V = L( delta current/delta time)

BUT, if you are only choosing the point 9uSeconds, which is ZERO amps on the chart, and not over a range, then the voltage must technically be zero also then...

I mean, if the question asked what is the voltage at 9uSeconds, as it passed through that point, then I would have answered differently.

Anyhow, I'm new to this whole thing, and I'm just trying to understand if I'm technically correct, or just way off... does an inductor STILL produce a voltage even if it has zero current?

Thanks for any response :)

Welcome to the PF. It may not be a currently-due assignment, but it is still academic coursework, and as such needs to go in the Homework Help forums, where I've moved it for you.

On your question, you have the correct equation, so it is the change in current that is related to the voltage, not the current itself. Can you plot the V(t) for the I(t) graph that you were given?

Consider also a parallel LC circuit. The energy oscillates back and forth between the voltage on the capacitor and the current in the inductor. What is the capacitor voltage when the inductor current is max? What is the inductor current when the capacitor voltage is zero?

 

[photonxyz]

Thanks for the response :) I'm attaching the orinal problem to this post.

I guess the point that really threw me with the question, is that it only referenced a single point in time, where you would normally obtain the slope of the line, based upon a series of point. I just regarded the question, that a single point in time- a snapshot per say, can have no current flow, if no time passes. Hence, 0 current divided by 0 change in time, times the inductance leaves an error since, you can't divide 0 by 0...

But, I guess, thinking about it, you can have voltage in a line with no current. Also, with the same respect, current lags voltage in an inductor.

The way I understood it, was that the inductor acts as a sort of flywheel to maintain current flow.

Am I working this out correctly in my head now?

 

[berkeman]

Thanks for the response :) I'm attaching the orinal problem to this post.

I guess the point that really threw me with the question, is that it only referenced a single point in time, where you would normally obtain the slope of the line, based upon a series of point. I just regarded the question, that a single point in time- a snapshot per say, can have no current flow, if no time passes. Hence, 0 current divided by 0 change in time, times the inductance leaves an error since, you can't divide 0 by 0...

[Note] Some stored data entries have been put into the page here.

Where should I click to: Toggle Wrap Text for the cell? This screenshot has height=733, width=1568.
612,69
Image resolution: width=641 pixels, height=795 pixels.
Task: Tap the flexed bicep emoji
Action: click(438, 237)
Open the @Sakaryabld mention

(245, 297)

But, I guess, thinking about it, you can have voltage in a line with no current. Also, with the same respect, current lags voltage in an inductor.

The way I understood it, was that the inductor acts as a sort of flywheel to maintain current flow.

Am I working this out correctly in my head now?

The best way to think about it is with differential calculus. Have you studied derivatives yet? The correct way to write the relationship for an inductor is with differentials, not with deltas:

$$v(t) = L \frac{di(t)}{dt}$$

For functions like you have in the problem graph, the derivative di/dt exists for all values of i(t) shown in the graph. di/dt at any time t there on the graph is defined as the delta(i)/delta(t) as the time interval shrinks infinitely small. So it's basically the slope.

Hope that helps. You're on the right track!

 

[photonxyz]

I have studied calculus. I was originally a math and physics major some years ago- never finished though. Left college, and I'm back now to finish my degree in engineering. I really love college/engineering- glad I'm back :)

I just sort of regret signing up for this summer class. It really leaves no room for error. I mean, the professor spent maybe 30 mins talking about inductors. The book was helpful a bit. I also read a bit at allaboutcircuits. A course like this just needs to sink in, to allow the basics to really be well understood- i think.

I absolutely understand your statement, about always having a value. But if, in my thinking, would an inductor have any voltage if there is zero time? like a snapshot? I'm really sorry to be a pain, its been 15 years since I had calculus.

I GREATLY appreciate your help :) You've been terrific!

 

[berkeman]

Yes, zero time is just a snapshot on a graph of something versus time. The vertical scale of the graph gives the value at a point in time. So the plot of whatever versus time, is just a series of snapshots of the values at those times.

Draw the full plot of v(t) for your i(t) plot. Put a 2nd vertical axis next to the first, and label it v(t) with appropriate numbers on it. Then use the i(t) plot and the equation above, to draw the plot of v(t). That should help you see how it works overall.

Hang in there, and have fun with your EE studies!

 

[vk6kro]

Yes, this one is best looked at as a changing current causing the voltage.
You can work out the current's rate of change by the graph given and, knowing the inductance, work out the voltage.
The current passing through zero at that time is not important as it is only the rate of change that matters.

 

[photonxyz]

I agree with your asesement :) I think I just thought the teacher was asking a trick question per say. Like, if there is no change in time, and only considering 9uSeconds, and not the change in slope- what would the voltage equal...


Thanks for the responses :)